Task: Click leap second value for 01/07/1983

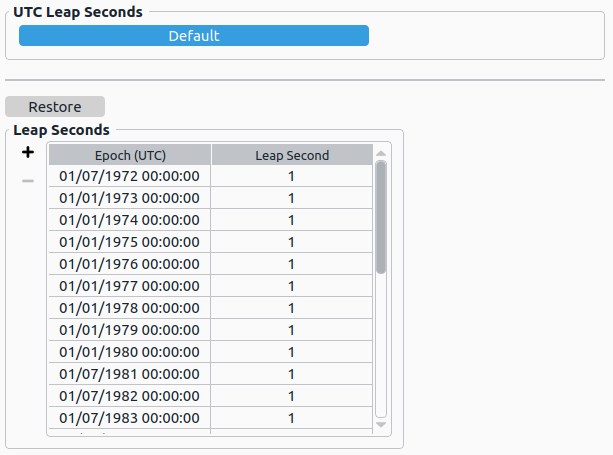Action: point(292,418)
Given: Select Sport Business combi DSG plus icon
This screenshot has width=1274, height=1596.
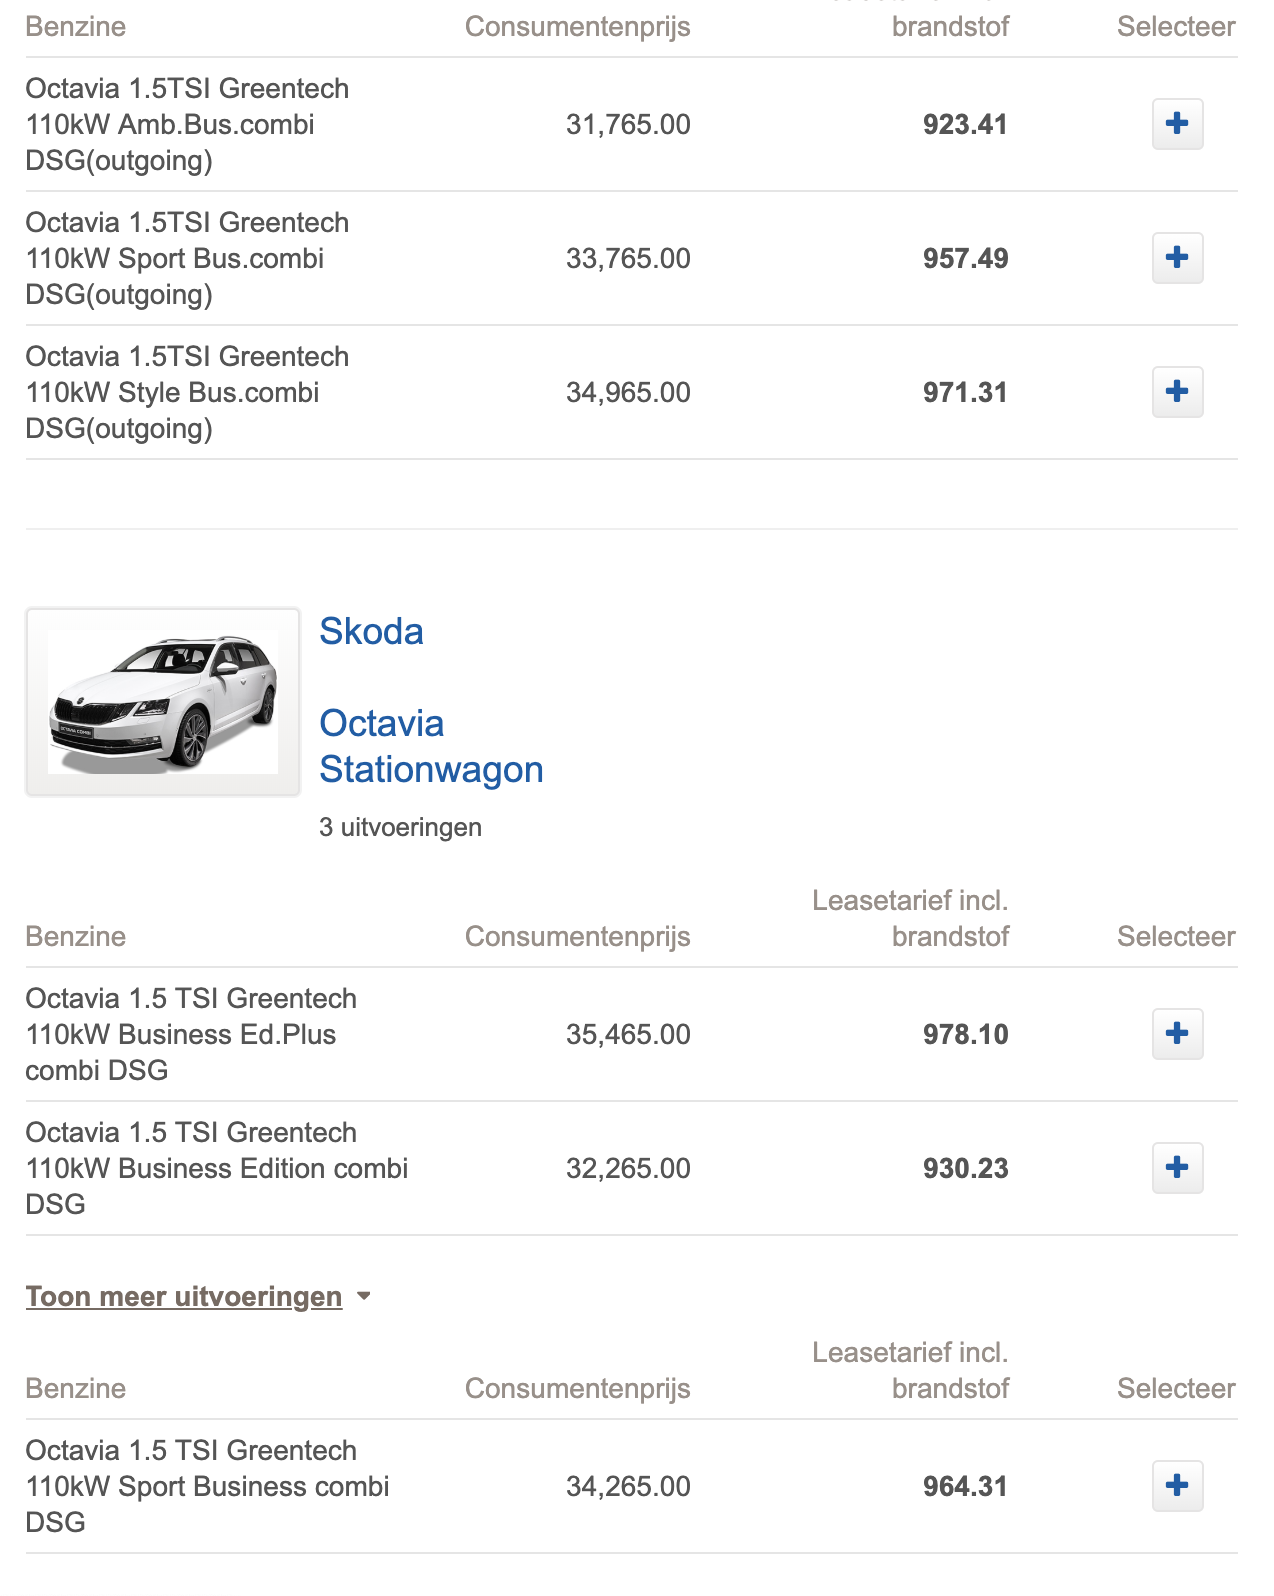Looking at the screenshot, I should tap(1177, 1486).
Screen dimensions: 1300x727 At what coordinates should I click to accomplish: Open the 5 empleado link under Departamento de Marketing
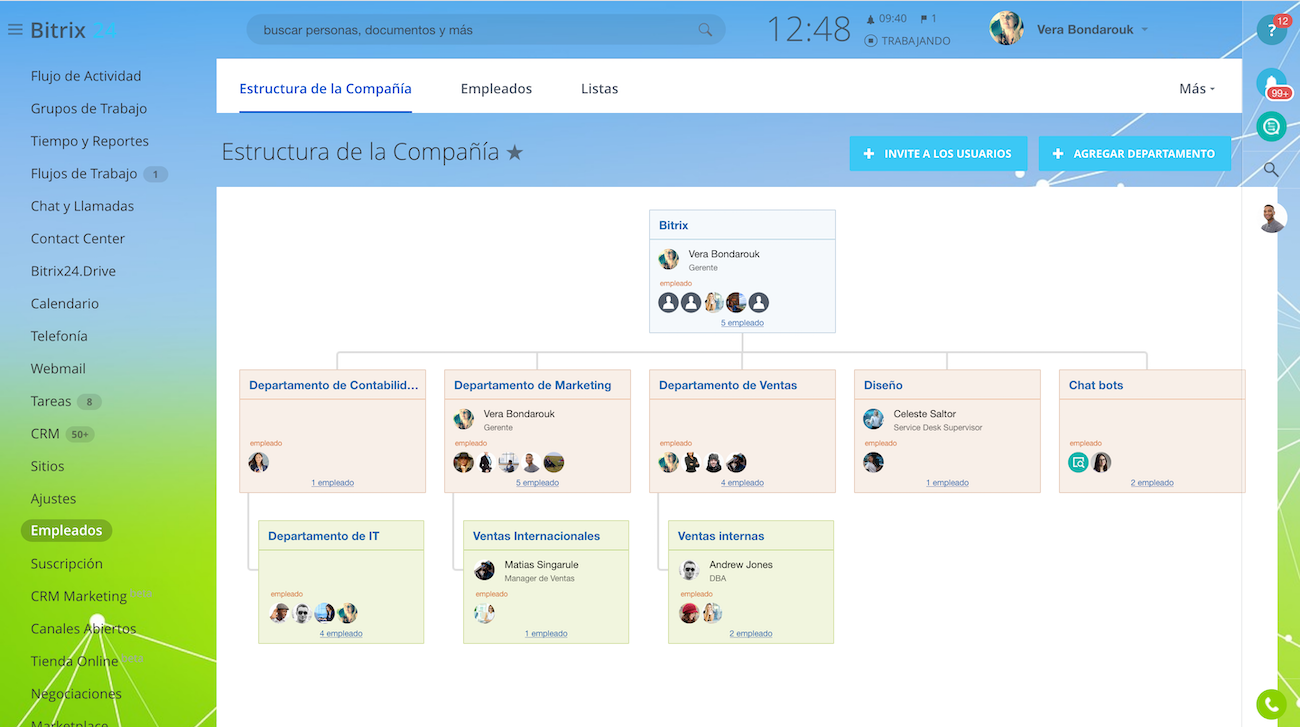pos(538,482)
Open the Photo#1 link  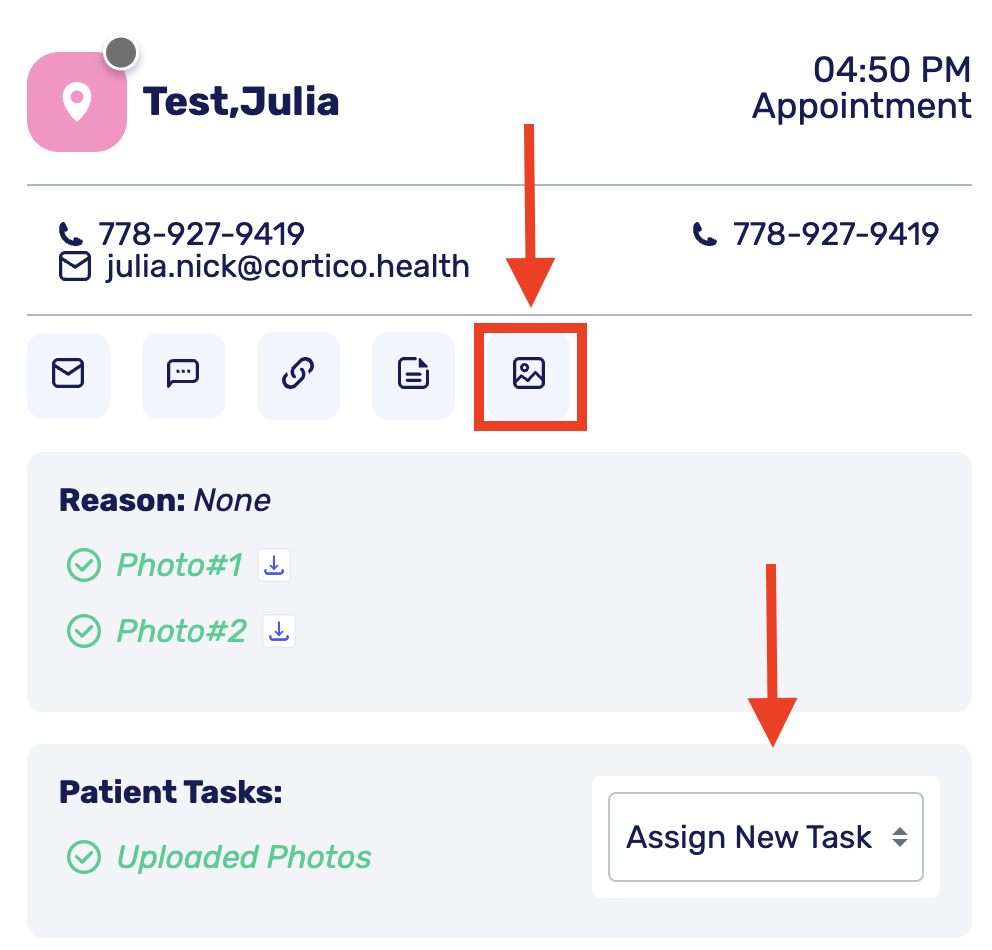tap(180, 566)
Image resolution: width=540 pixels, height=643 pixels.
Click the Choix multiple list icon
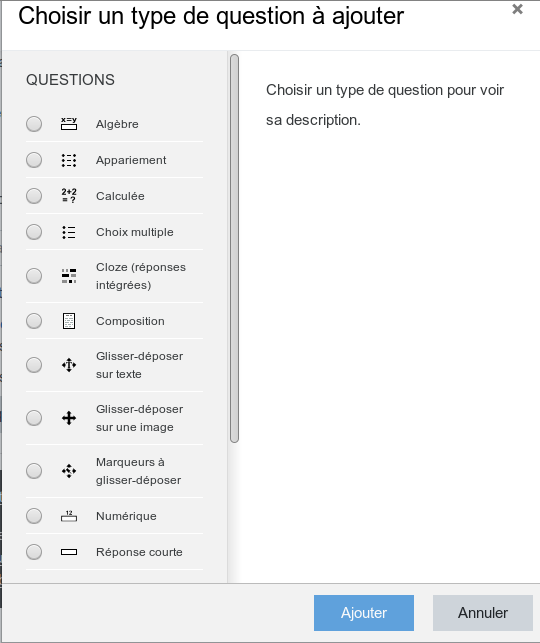69,232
○ ○ ○ ○
Work task
Copy exactly the lines from the line holding "Image resolution: width=540" to the final line of the listing, and leave the pictures out.

Exercise response
Image resolution: width=540 pixels, height=643 pixels.
Click the Choix multiple list icon
69,232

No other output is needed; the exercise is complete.